### The input
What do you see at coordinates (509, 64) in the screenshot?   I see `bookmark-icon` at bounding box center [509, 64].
...
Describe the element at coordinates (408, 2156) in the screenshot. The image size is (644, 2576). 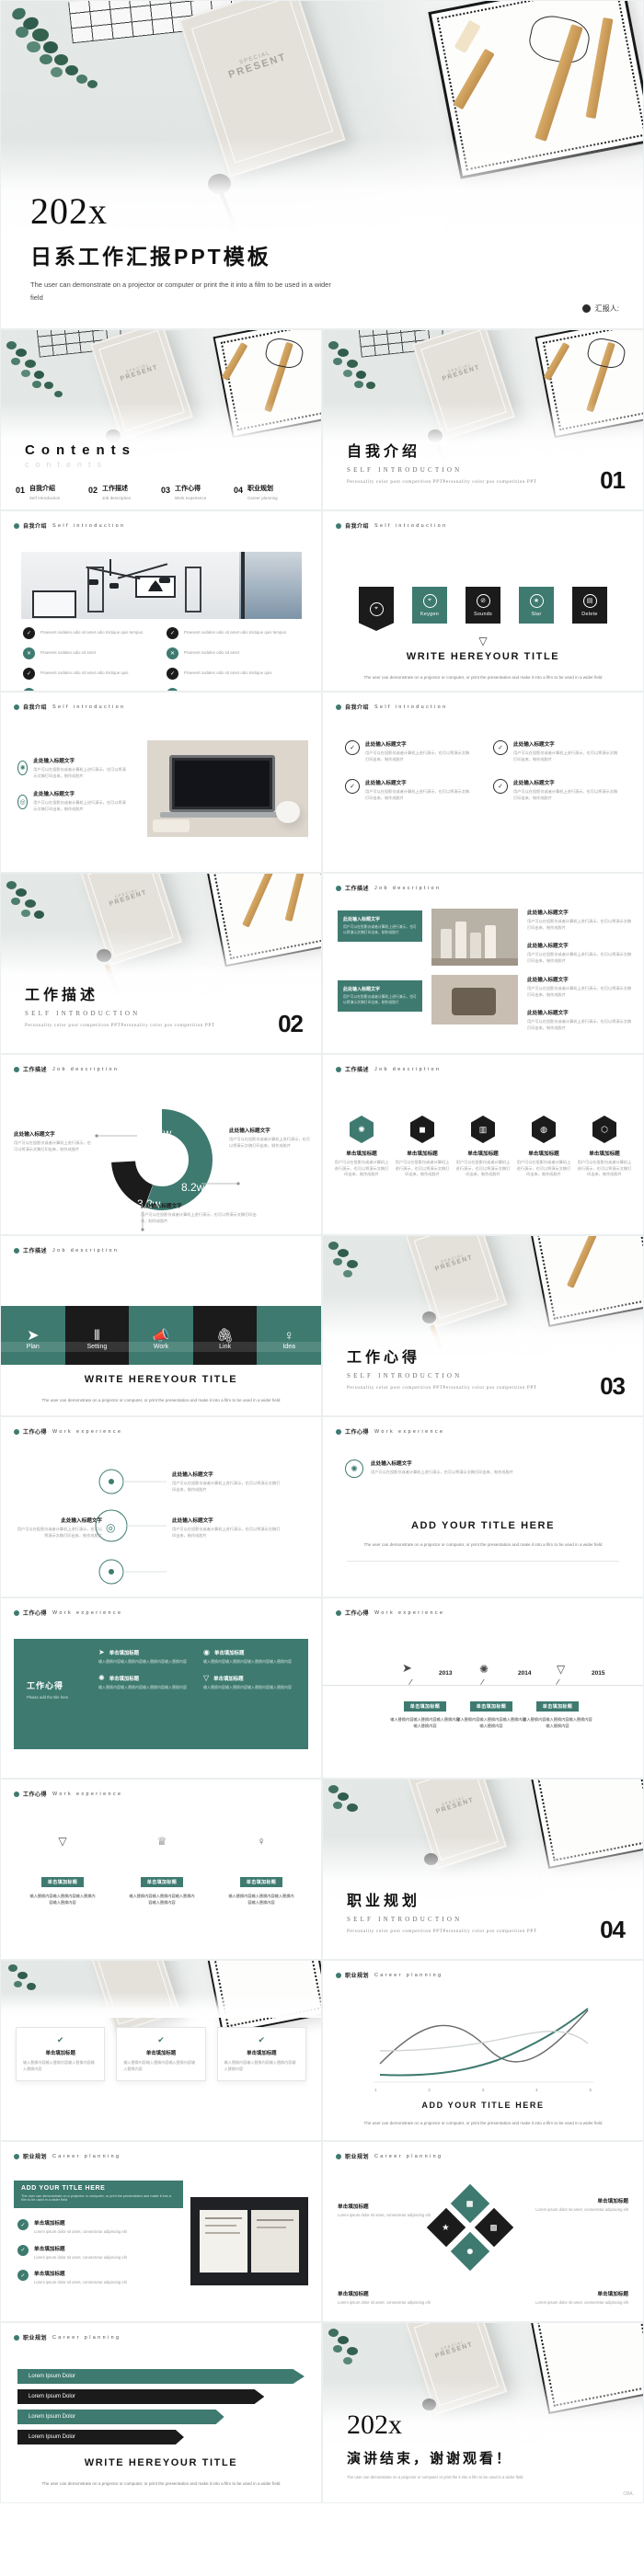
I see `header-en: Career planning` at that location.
--
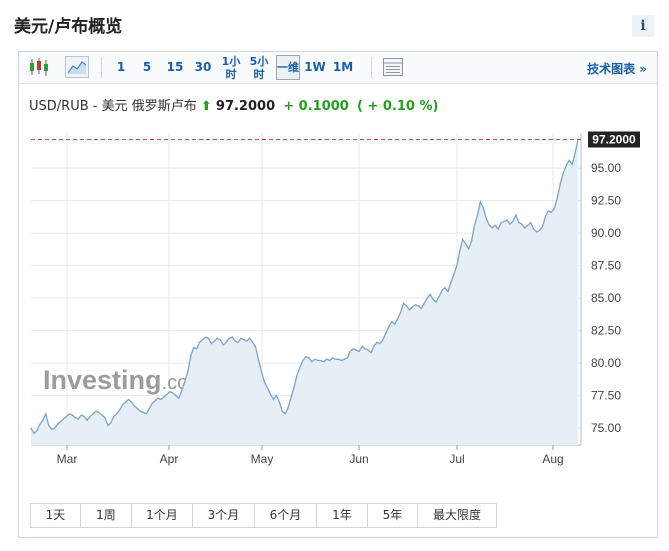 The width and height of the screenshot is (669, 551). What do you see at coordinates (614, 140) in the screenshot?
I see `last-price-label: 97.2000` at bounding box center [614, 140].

### What is expected
Edit the lines beginning at the line that has "The width and" and ending after the line that has "center [614, 140].", replacing "screenshot" with "screen capture" and changing nothing else. Give back only those lines, without the pictures.

### Answer section
 The width and height of the screen capture is (669, 551). What do you see at coordinates (614, 140) in the screen capture?
I see `last-price-label: 97.2000` at bounding box center [614, 140].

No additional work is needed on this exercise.